GNG’s recent webinar clearly demonstrated two things: GNG has a lot to offer, and creative teachers are doing amazing things with GNG’s resources!

Educating with Excellence: Peers Putting GrowNextGen into Action featured several GNG teacher leaders sharing about recent classroom projects that connect science with agriculture.

AmyJo Henry, Global Impact STEM Academy, shared about The Egg-citing Chicken Project, investigating the question: does the amount of protein in a hen’s diet affect the amount of protein in her eggs? Students are also working on a marketing activity, looking at how to ‘sell’ their eggs. Henry said, “I couldn’t do what I do without GrowNextGen’s help!”

Shelby Dodds, another Global Impact STEM Academy, is collaborating with Henry on the chicken project. Dodds also mentioned a donut project: frying the donuts in different fats and oils and comparing the resulting color and taste. Dodd said she appreciates the collaboration and support of other, more experienced teachers in the GNG network.

Next up, Todd Tayloe of Dayton Carroll High Schools, explained how he’d expanded a digestive system project for his Anatomy class to include animal, as well as human, digestive systems. Tayloe has also created a lesson for GNG about soy candles. He works to incorporate agriculture into his science classes.

Brian Badenhop, Northwestern High School, talked about using the various GMO resources on the website.
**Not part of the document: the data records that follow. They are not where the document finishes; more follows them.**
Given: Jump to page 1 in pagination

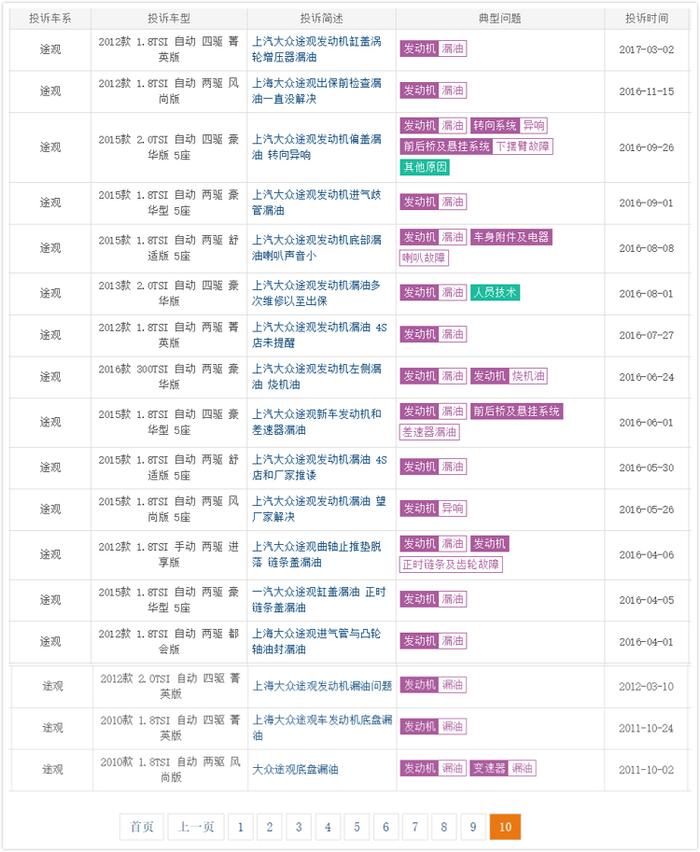Looking at the screenshot, I should [x=240, y=826].
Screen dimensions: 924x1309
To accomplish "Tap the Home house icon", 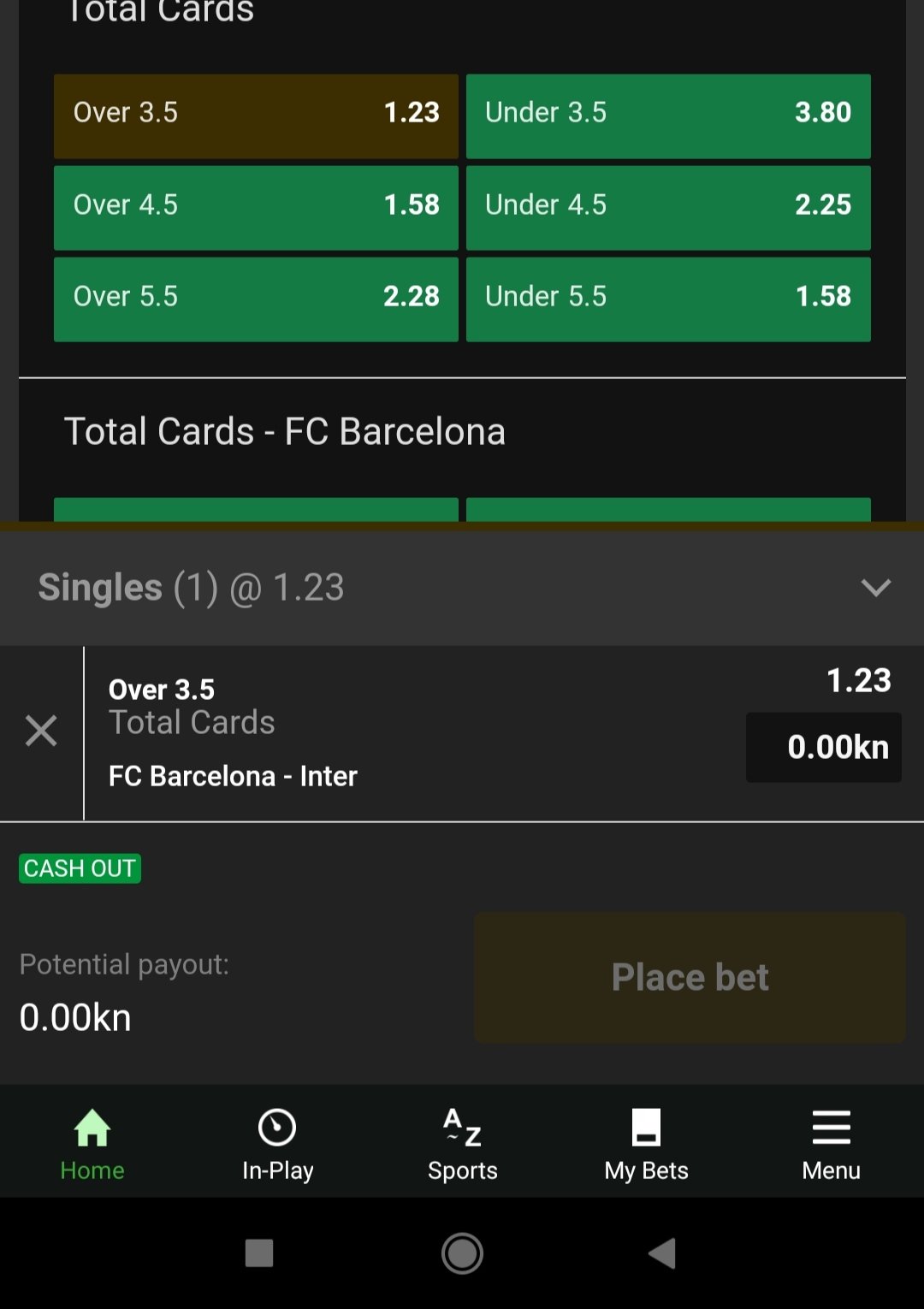I will coord(92,1128).

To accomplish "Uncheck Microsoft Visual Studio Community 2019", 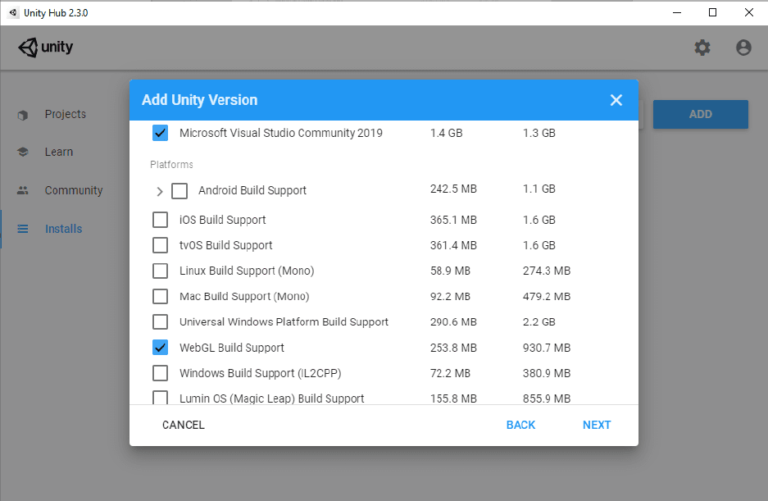I will pyautogui.click(x=160, y=133).
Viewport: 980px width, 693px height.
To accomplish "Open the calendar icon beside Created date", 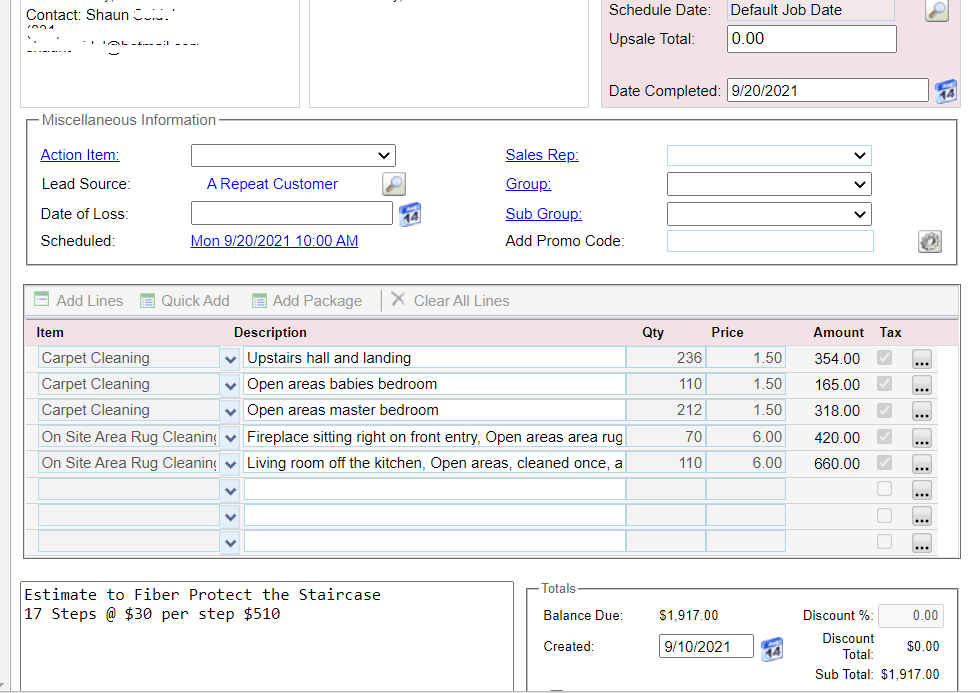I will coord(772,648).
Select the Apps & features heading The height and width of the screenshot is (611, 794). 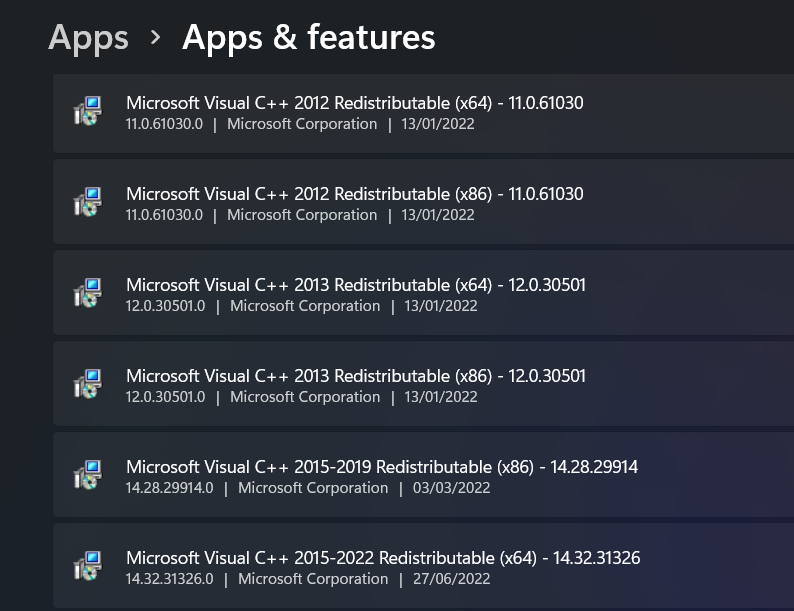[x=308, y=37]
His students are learning about how genetic engineering helps with an increased demand for food, as well as how labeling is important for the public to understand.

Erin Molden teaches biotechnology at Kettering Fairmont High School. She’s creating a DNA master unit that includes a variety of lessons for teacher use. She said she appreciates GrowNextGen as a “network of friends”. “If you have a question about anything, they are there to help. I’m excited about the science our students can learn in the context of agriculture!” Molden said.

Trevor Horn has a background in the culinary industry, and is now teaching agriculture and food science at Reynoldsburg High School Health Sciences & Human Services Academy. GrowNextGen has given him the opportunity to introduce his students to some of the challenges faced in food production and the importance of soil and water quality. “My goal is to educate them as consumers so they can drive producers to give us what we need.”

Biotechnology instructor Kelly Lewis teaches in Gahanna at a satellite for Eastland-Fairfield Career Tech. Her two-year program draws students from 16 different school districts and a variety of areas. She finds GrowNextGen lessons great springboards to encourage students to design their own labs. Her students made lip balm and did a biodiesel lab with soy and other oils.